Evento Chengdu-Italia di matchmaking sui risultati scientifici e tecnologici
Si rafforza il dialogo tra Cina e Italia nel campo dell’innovazione e delle nuove tecnologie. Più di 40 tra istituzioni governative, organismi di ricerca e imprese dei due Paesi si sono riuniti a Chengdu in occasione dell’Evento Chengdu-Italia di matchmaking sui risultati scientifici e tecnologici, appuntamento dedicato alla ricerca di nuove opportunità di collaborazione.
L’iniziativa punta a mettere direttamente in contatto il mondo della ricerca e quello delle imprese, favorendo il trasferimento tecnologico, lo sviluppo di progetti congiunti e la trasformazione dei risultati scientifici in applicazioni industriali.
Un terreno che può risultare particolarmente interessante anche per il Lazio, dove è presente uno dei principali ecosistemi italiani dell’innovazione. Roma e il territorio regionale concentrano università, centri di ricerca, startup e aziende attive in settori strategici come aerospazio, ICT, intelligenza artificiale, cybersecurity, biotecnologie, farmaceutica e tecnologie applicate ai beni culturali.
Tra i poli più significativi c’è il distretto aerospaziale laziale, che riunisce grandi gruppi e una vasta rete di piccole e medie imprese specializzate. Nel territorio operano realtà come Leonardo, Thales Alenia Space Italia e Telespazio, accanto a numerose PMI tecnologiche inserite nelle filiere dello spazio, dell’elettronica, dei satelliti e dei servizi digitali.
Importante anche il comparto farmaceutico e delle scienze della vita, particolarmente sviluppato nell’area compresa tra Roma, Pomezia, Aprilia e Latina.
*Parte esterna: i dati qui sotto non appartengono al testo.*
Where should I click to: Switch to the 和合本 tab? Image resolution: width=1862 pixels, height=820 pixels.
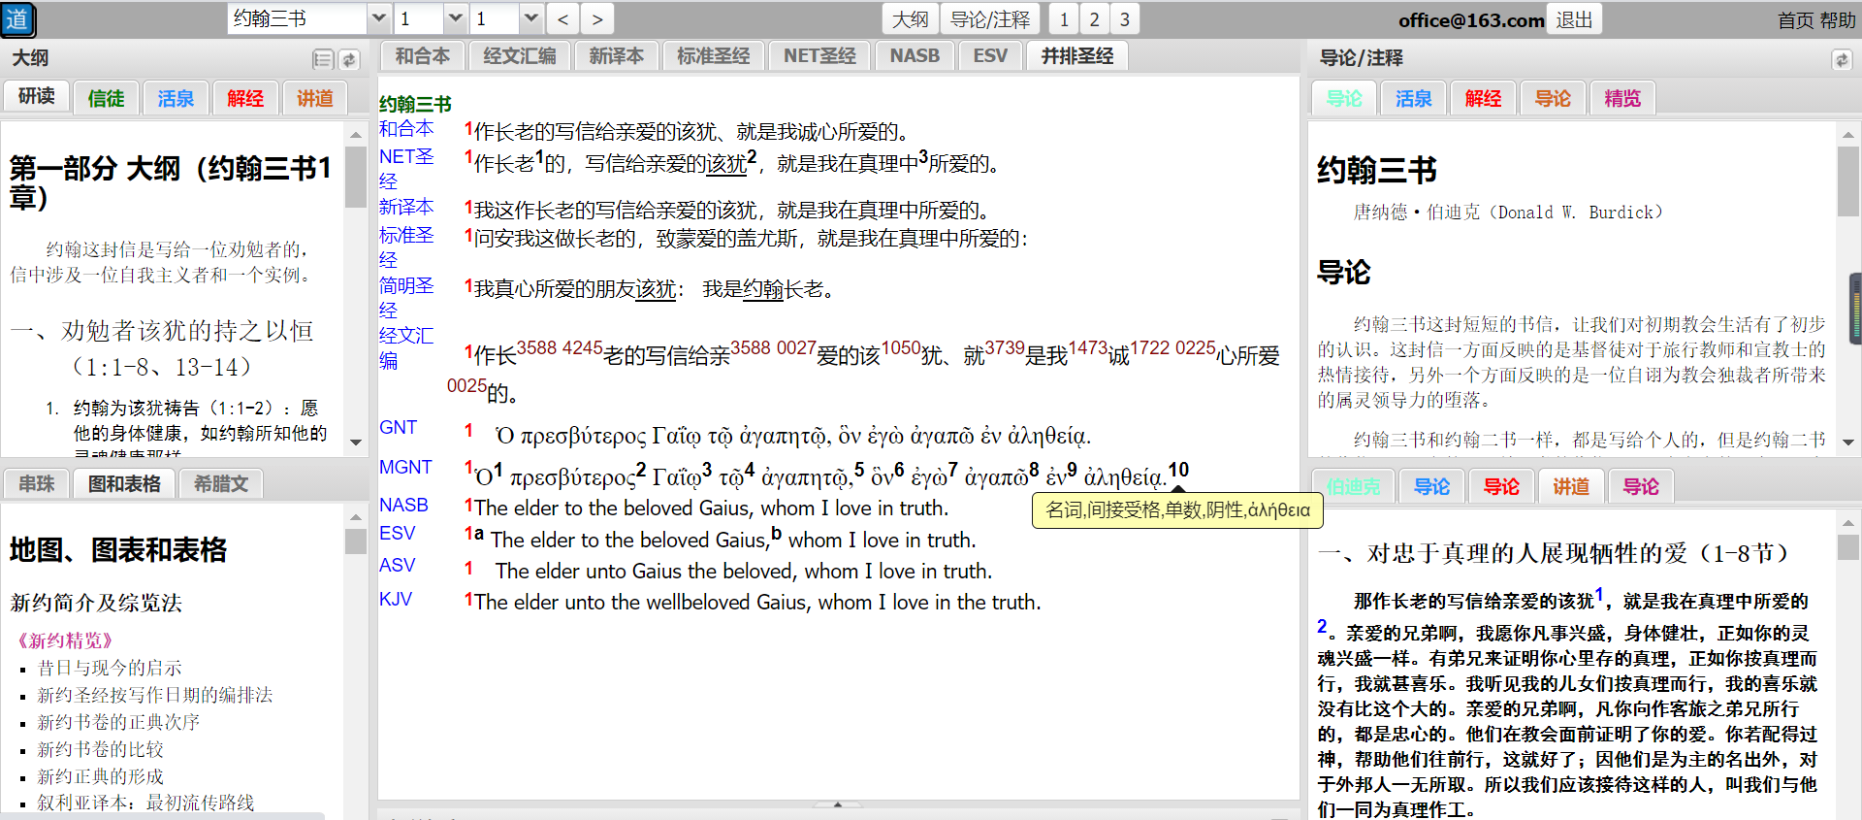pyautogui.click(x=423, y=56)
Il Lazio rappresenta infatti uno dei principali poli italiani del settore e ospita stabilimenti, centri di ricerca e imprese impegnate nello sviluppo e nella produzione di farmaci e biotecnologie.
A questo si aggiunge l’ecosistema dell’innovazione digitale della Capitale, alimentato dalle università romane, dagli enti nazionali di ricerca e da una rete crescente di startup e PMI innovative. Intelligenza artificiale, robotica, tecnologie immersive, smart city e digitalizzazione del patrimonio culturale sono alcuni degli ambiti nei quali potrebbero svilupparsi collaborazioni con realtà tecnologiche cinesi.
Chengdu, uno dei principali poli economici e tecnologici della Cina occidentale, punta proprio sull’internazionalizzazione dell’innovazione e sulla creazione di partnership tra ricerca e industria. Il confronto con l’Italia può quindi rappresentare una porta d’ingresso anche per aziende e centri di ricerca del Lazio interessati al mercato cinese e, allo stesso tempo, un’occasione per attrarre investimenti e competenze tecnologiche sul territorio regionale.
La sfida sarà trasformare gli incontri di matchmaking in progetti concreti, favorendo collaborazioni industriali, programmi di ricerca congiunti e scambi tra startup, università e imprese. Per il Lazio, forte di una significativa concentrazione di competenze scientifiche e tecnologiche, il dialogo Italia-Cina può aprire nuove opportunità soprattutto nei comparti a maggiore contenuto di innovazione.